One year ago today, I woke up to a living room that looked like this:
Fortunately, it’s considerably less cluttered today:
Yesterday marked the one-year anniversary of Tara moving in. We were well aware of the date, and periodically throughout the day would recall where we were and what we were doing one year earlier. April 14, 2012 was an exciting day, and marked a new adventure for us both. Other than my kids, who are with me every other week, I hadn’t lived with anybody in more than 5 years. I was worried that might be a difficult adjustment, but I told Tara this morning, “Living with you is a breeze. It always felt natural and easy. Every day is fun!” It truly has been a great year, and the best is still to come: when we wake up five months from today, we’ll be husband and wife. Wow.
While it has been fun and easy, there are certain lessons I have learned over the past year about living with your partner, a few eye-opening rules, if you will. I wrote about some of those changes a week after she’d moved in, but that was just the sudden shock of suddenly having another person there. I’ve long since gotten used to having eight different bottles of shampoo and lotions in the shower. Now that the dust has settled, I thought I’d talk about them. Speaking of dust…
5 Rules for Peaceful Cohabitation
- When you are asked “to dust,” do not commit the cardinal sin of actually using a duster. This one threw me for a loop. We were cleaning the house, a task that Tara takes very seriously, and she asked me to dust. So naturally, I grabbed the duster from the garage. This is an implement designed for one specific purpose – to dust. It’s right there in the name. So imagine my surprise when she said, “No, no, no. Not with that.” She insisted I use furniture polish and a rag instead. Something about the duster just pushing the dust around. I don’t care if it pushes the dust around – as long as it pushes it off the surface I’m dusting, y’know? In my mind, this is akin to her asking me to make toast and saying, but don’t use the toaster.

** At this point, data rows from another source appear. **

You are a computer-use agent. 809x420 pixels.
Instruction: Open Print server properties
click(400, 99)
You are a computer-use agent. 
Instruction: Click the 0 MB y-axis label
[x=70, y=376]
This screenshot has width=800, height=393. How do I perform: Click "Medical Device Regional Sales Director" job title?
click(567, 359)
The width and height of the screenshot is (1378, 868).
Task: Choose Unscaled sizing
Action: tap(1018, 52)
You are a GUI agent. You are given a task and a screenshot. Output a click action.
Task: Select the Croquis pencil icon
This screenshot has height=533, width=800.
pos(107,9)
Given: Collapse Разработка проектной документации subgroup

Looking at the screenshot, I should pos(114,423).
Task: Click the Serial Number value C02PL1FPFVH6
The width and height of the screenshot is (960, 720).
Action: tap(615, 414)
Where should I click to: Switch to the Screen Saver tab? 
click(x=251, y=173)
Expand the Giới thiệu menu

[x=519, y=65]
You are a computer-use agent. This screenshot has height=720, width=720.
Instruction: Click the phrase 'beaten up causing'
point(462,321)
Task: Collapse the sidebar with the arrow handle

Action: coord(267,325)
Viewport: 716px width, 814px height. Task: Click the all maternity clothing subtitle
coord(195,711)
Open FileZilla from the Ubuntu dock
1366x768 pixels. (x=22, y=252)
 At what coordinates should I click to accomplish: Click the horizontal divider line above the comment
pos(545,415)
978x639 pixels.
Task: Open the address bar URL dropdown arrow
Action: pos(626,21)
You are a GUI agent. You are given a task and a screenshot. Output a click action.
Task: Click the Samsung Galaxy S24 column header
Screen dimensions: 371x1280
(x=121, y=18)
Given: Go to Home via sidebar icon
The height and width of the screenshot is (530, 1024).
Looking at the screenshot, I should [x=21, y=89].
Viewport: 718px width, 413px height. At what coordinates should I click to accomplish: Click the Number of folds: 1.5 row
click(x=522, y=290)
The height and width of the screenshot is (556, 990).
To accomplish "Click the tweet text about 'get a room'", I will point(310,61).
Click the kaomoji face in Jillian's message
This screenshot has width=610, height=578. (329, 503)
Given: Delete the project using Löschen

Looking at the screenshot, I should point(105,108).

- Get used to clean sheets and towels once a week, at least. This is one of the better aspects of Cohabitating-In-Sin. I will admit, in my bachelor days, the sheets only got changed once every lunar cycle or so. My thought process was, “Full moon already? Must be time to strip the bed again!” But I like having clean sheets. Feels so good to crawl into bed with them. As for the towels, I didn’t wait a month to change them, but – ahem – they still hung on the rack longer than they had any business doing.
- When it comes to the thermostat, learn to compromise. It seems like men and women are always at odds with their body temperatures. There are times when I’m sitting on the couch in shorts and fanning myself, while Tara is wrapped in a blanket up to her chin and shivering. Other times I’ll catch her stealthily kicking up the heat a few degrees when she thinks I’m not paying attention, but that’s okay: I turn it down a few degrees when I think she isn’t paying attention. As a general rule, the house is usually a couple of degrees warmer than I’d prefer, but a couple of degrees cooler than she’d like. Which, I suppose, is fair.
- Egg shells don’t go in the trash can, silly! One day shortly after Tara moved in, I reached for the carton of eggs, and discovered broken shells in there. Some of them contained yolk. “Honey!” I said. “The store sold us defective eggs!” Only we didn’t actually buy them that way: turns out when Tara cracks open an egg, she sticks the shell back in the carton and puts the whole thing in the fridge. To this day I have no idea why, but it’s just one of those little quirks I’ve gotten used to. She probably thinks it odd that I dump used cooking oil into a jar and store it under the sink, and we both marvel over the fact that she only uses the bottom white portion of green onions, while I use the long green stalk. Which brings me to the last one…
- There is no right or wrong. But she’s always right. I say this sincerely, minus any sarcasm. If there’s one big lesson I’ve learned over the past year, it’s to never question Tara when it comes to…umm, anything. Because anytime she says something that I disagree with or suggest an alternate method to, when all is said and done she’s always right in the end. It’s uncanny. If I were a baseball player, I’d have a perfect batting average: 0.000. Which is why I didn’t really question the whole “don’t dust with a duster” thing (at least not out loud). She’s probably right. In fact, I just now posed that question to Google – “Should you use a duster to dust?” – and got this result: feather dusters tend to scatter dust back into the air. See what I mean?
Truly, I love living with her. Even though she sometimes tickles me mercilessly and flicks water on me after showering and gives me grief over my dusting skills. Not a day goes by where we don’t make each other laugh at least once, and we celebrate our many similarities while embracing our differences. Plus, we talk. About anything and everything, and we never have to worry about saying the wrong thing. No topic is off limits, and there is no right or wrong answer. I believe these things are key to happily-ever-after (or at least until the lease expires).
Happy Co-Habitating, Living-in-Sin, Having-the-Time-of-My-Life Anniversary, darling!